W innych klubach mamy podobne historie. Raków w lipcu prolongował kontrakt z Vladanem Kovaceviciem, w listopadzie z Ivim Lopezem, a w prezencie świątecznym dla kibiców ogłosił przedłużenie współpracy z Franem Tudorem. Ta wiadomość była szczególnie zaskakująca, bo dopiero co niemieckie media pisały niemalże w trybie dokonanym, że Chorwat przejdzie do jednego z klubów Bundesligi. Był już zresztą kiedyś dość poważnie łączony z Unionem Berlin.
Kovacević, Lopez, Tudor – Raków umie zatrzymać swoje gwiazdy
Takie przypadki nie dotyczą tylko Poznania i Częstochowy. Przed sezonem Jesus Imaz zdecydował się na pozostanie w Jagiellonii. Długo zwlekał z podjęciem decyzji, kusiła go Lechia Gdańsk, wielkie pieniądze oferowała Wieczysta Kraków, ale Hiszpan został w Białymstoku. Chyba nie żałuje, a już na pewno nie żałują kibice. Strach pomyśleć, gdzie dziś byłaby „Jaga” bez duetu Imaz-Gual, który chwilami samodzielnie ciągnął drużynę Macieja Stolarczyka.

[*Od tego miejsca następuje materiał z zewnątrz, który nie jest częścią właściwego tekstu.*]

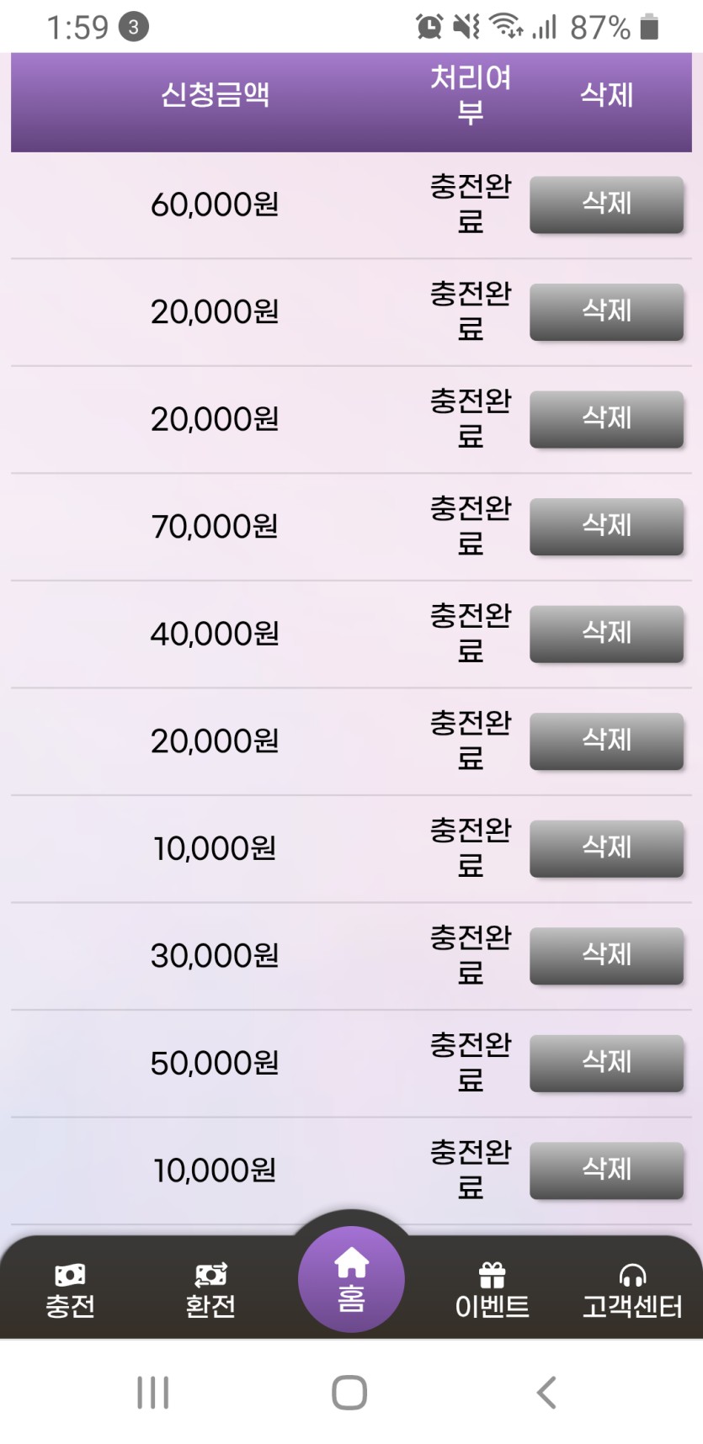Tap the battery icon in status bar

[649, 27]
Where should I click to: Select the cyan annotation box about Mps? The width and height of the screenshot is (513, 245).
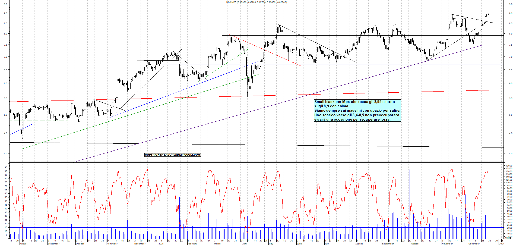[357, 111]
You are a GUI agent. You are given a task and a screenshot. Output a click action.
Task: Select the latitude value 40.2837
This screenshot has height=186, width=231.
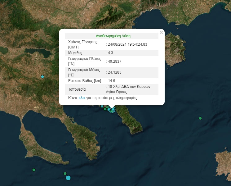pos(114,61)
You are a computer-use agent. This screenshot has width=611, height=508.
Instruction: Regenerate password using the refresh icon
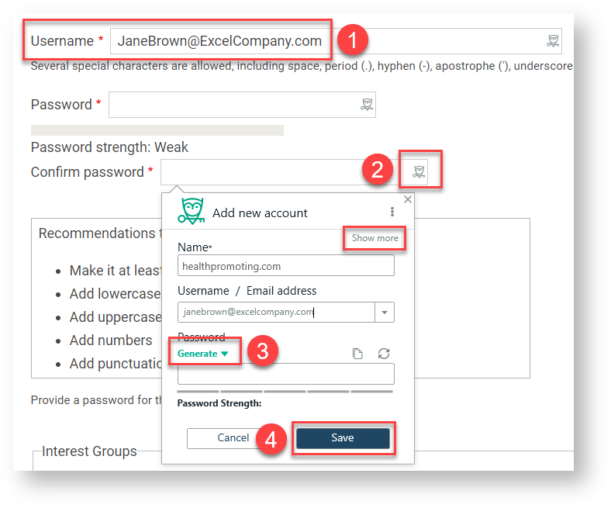click(384, 354)
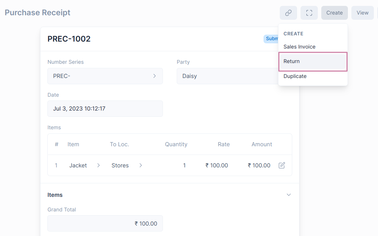Select Duplicate from the Create menu
378x236 pixels.
point(295,76)
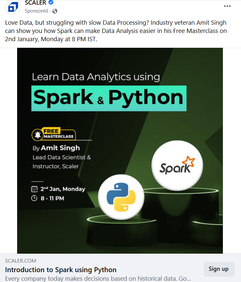Screen dimensions: 241x282
Task: Click the Python logo in the ad
Action: [121, 197]
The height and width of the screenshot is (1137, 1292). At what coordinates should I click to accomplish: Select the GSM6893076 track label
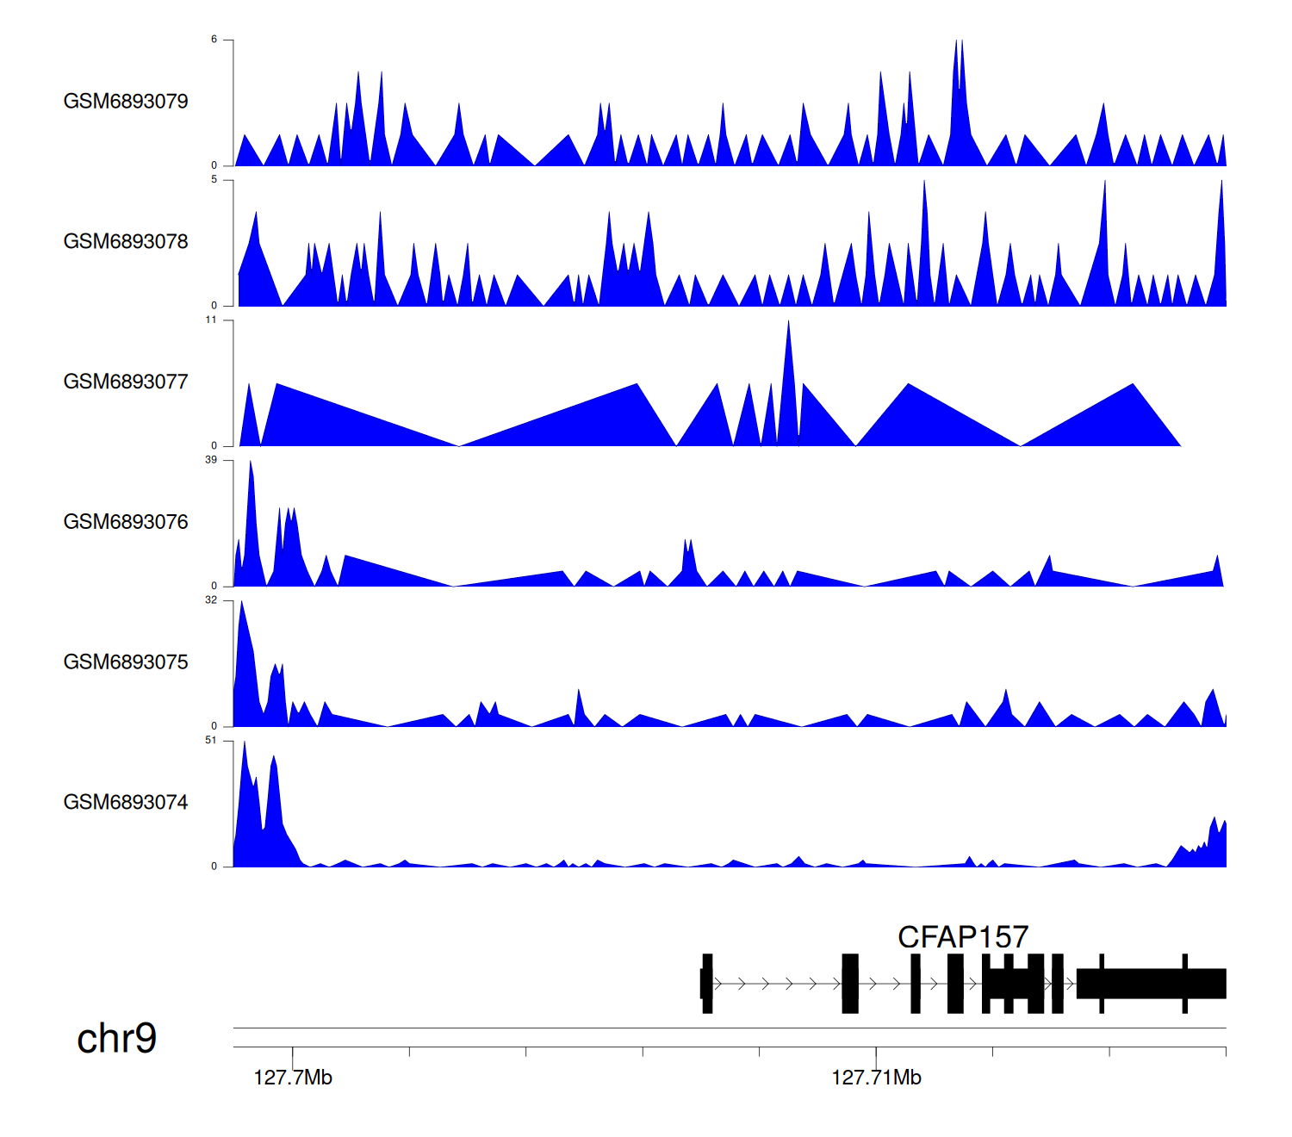[126, 523]
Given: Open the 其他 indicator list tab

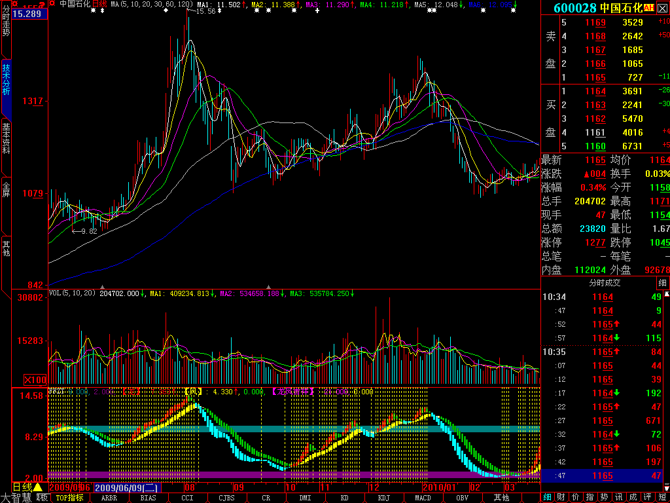Looking at the screenshot, I should click(x=501, y=498).
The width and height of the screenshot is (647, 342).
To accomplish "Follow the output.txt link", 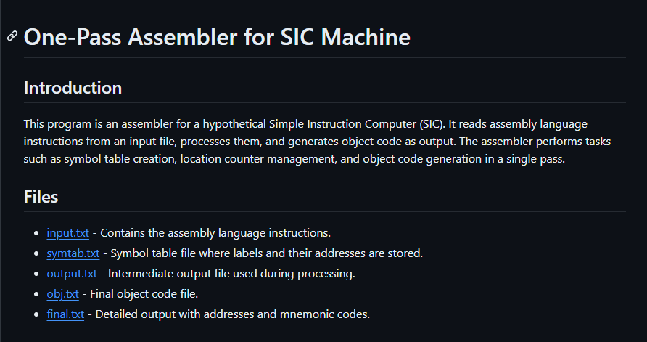I will [72, 274].
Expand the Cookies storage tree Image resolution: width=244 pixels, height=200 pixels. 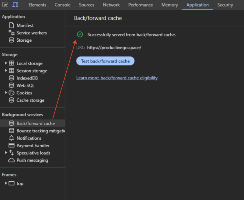coord(6,93)
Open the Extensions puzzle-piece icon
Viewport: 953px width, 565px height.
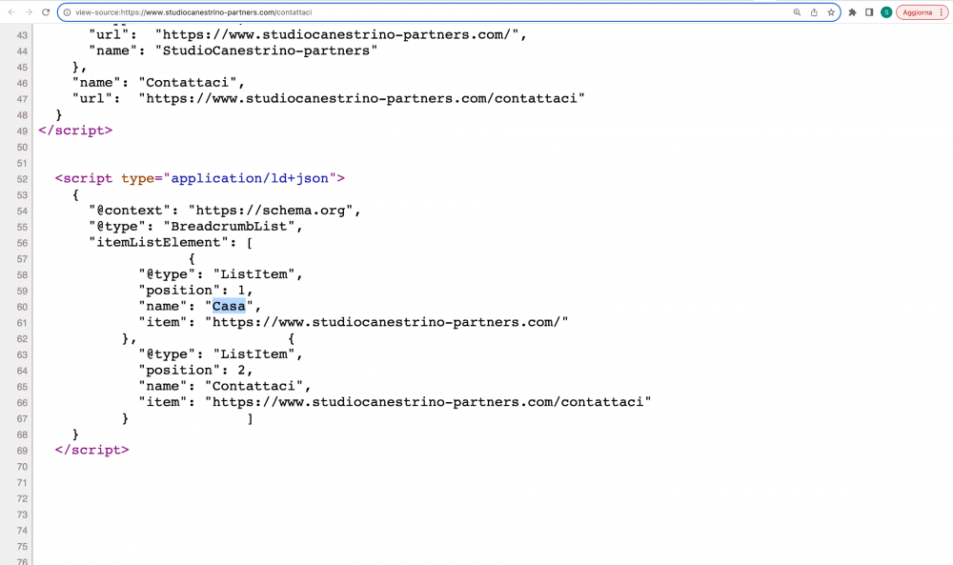851,12

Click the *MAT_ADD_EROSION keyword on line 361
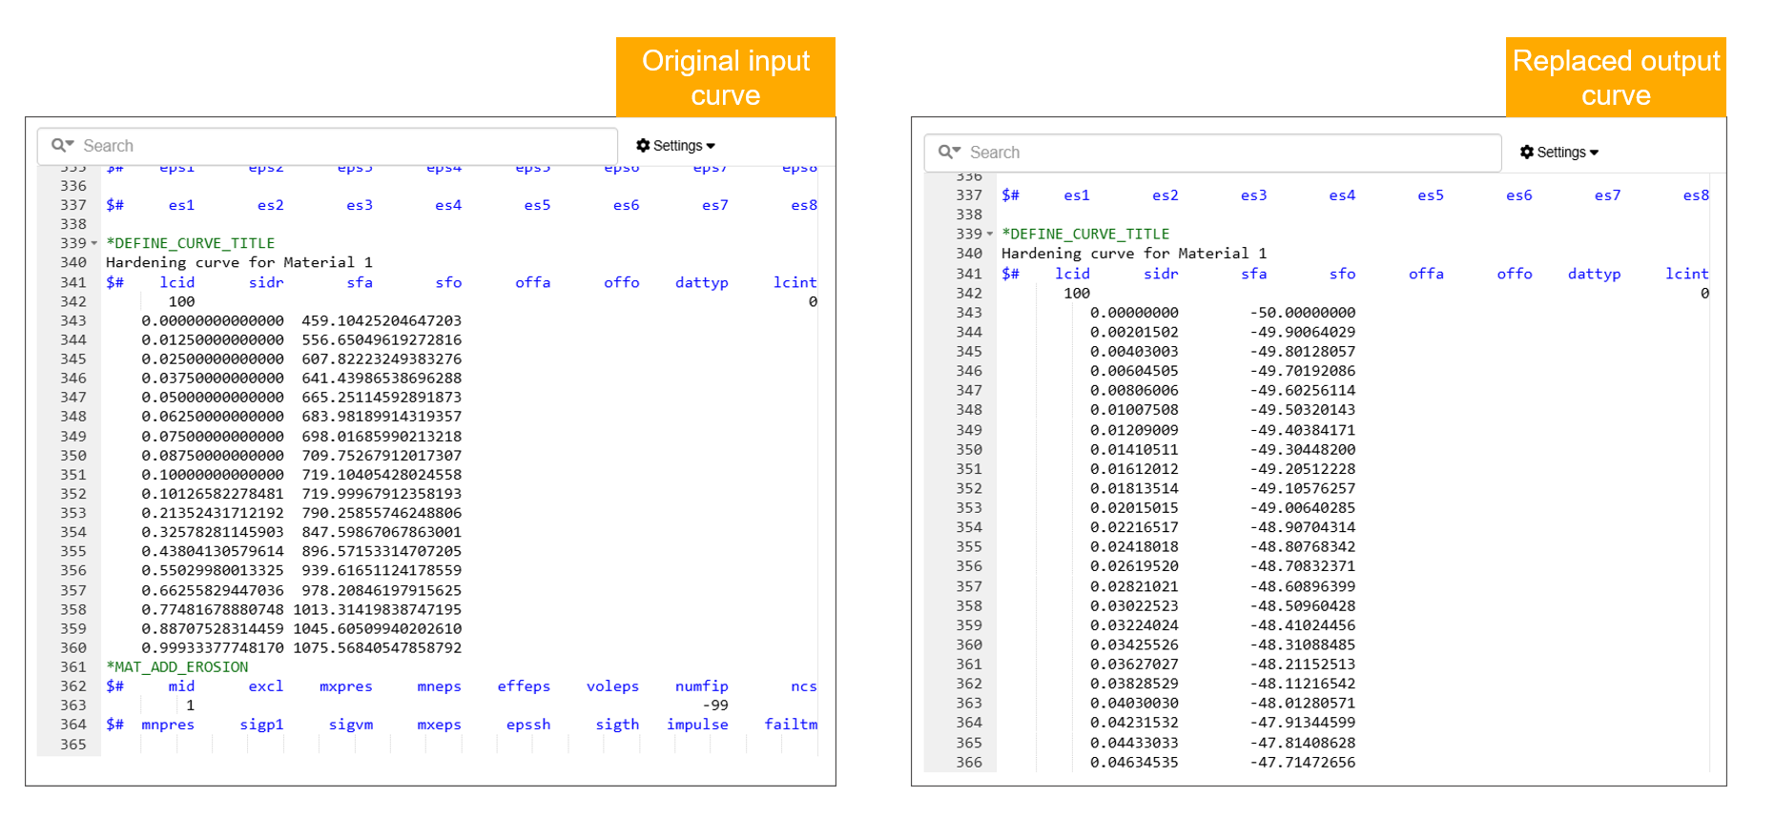176,667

Fani Piasta Gliwice byli już pogodzeni, że wraz z końcem roku pożegnają Frantiska Placha. Słowacki bramkarz od dłuższego czasu był łączony z zagranicznymi klubami – latem był blisko Slovana Bratysława – i wydawało się, że zmiana otoczenia po wypełnieniu kontraktu będzie w jego przypadku naturalną koleją rzeczy. A tu niespodzianka! Na początku grudnia Plach podpisał nową umowę, ważną aż do czerwca 2026 roku. – Ważna sprawa dla klubu i jego kibiców, choć wielu już wyrokowało i uznawało temat za przegrany. Mamy dużą satysfakcję ogłaszając tę wiadomość – nie ukrywał na oficjalnej stronie prezes Grzegorz Bednarski.
Na dłużej z Piastem przy okazji sagi z niedoszłym transferem do Lecha związał się także Damian Kądzior, choć tu okoliczności były wyjątkowo specyficzne. Nowy kontrakt na lepszych warunkach niejako miał osłodzić piłkarzowi brak przenosin do mistrza Polski, z którym mógłby rywalizować w europejskich pucharach. – Klub zdecydował, że zostaję, jednocześnie zaproponowano mi nowy kontrakt, z czego jestem bardzo zadowolony. Na koniec chodziło o to, żebym zadowolony był i ja, i Piast, i tak się właśnie stało. To, co było wcześniej, wycinamy – mówił nam sam zainteresowany.
Kądzior: Nie zamierzałem wymuszać transferu. Jak mógłbym spojrzeć w oczy chłopakom? [WYWIAD]
Latem wiele pisano o możliwym powrocie Kamila Grosickiego do Ligue 1. Reakcja Pogoni? Przedłużenie kontraktu do czerwca 2024. – Razem ucinamy tym ruchem wszelkie spekulacje. On chce zakończyć karierę w swoim klubie – mówił wprost dyrektor sportowy Dariusz Adamczuk. Do transferu zagranicznego przymierzano Sebastiana Kowalczyka, który po przestawieniu na pozycję ofensywnego pomocnika wreszcie zaczął grać na miarę oczekiwań w Pogoni. Władze „Portowców” nie próżnowały i w październiku nagrodziły go nową umową (do 2025 roku). Wcześniej nie przyśnięto w temacie Mateusza Łęgowskiego i gdy chłopak zaczął wiosną odgrywać ważniejszą rolę, zapewniono sobie jego usługi na kolejne trzy lata.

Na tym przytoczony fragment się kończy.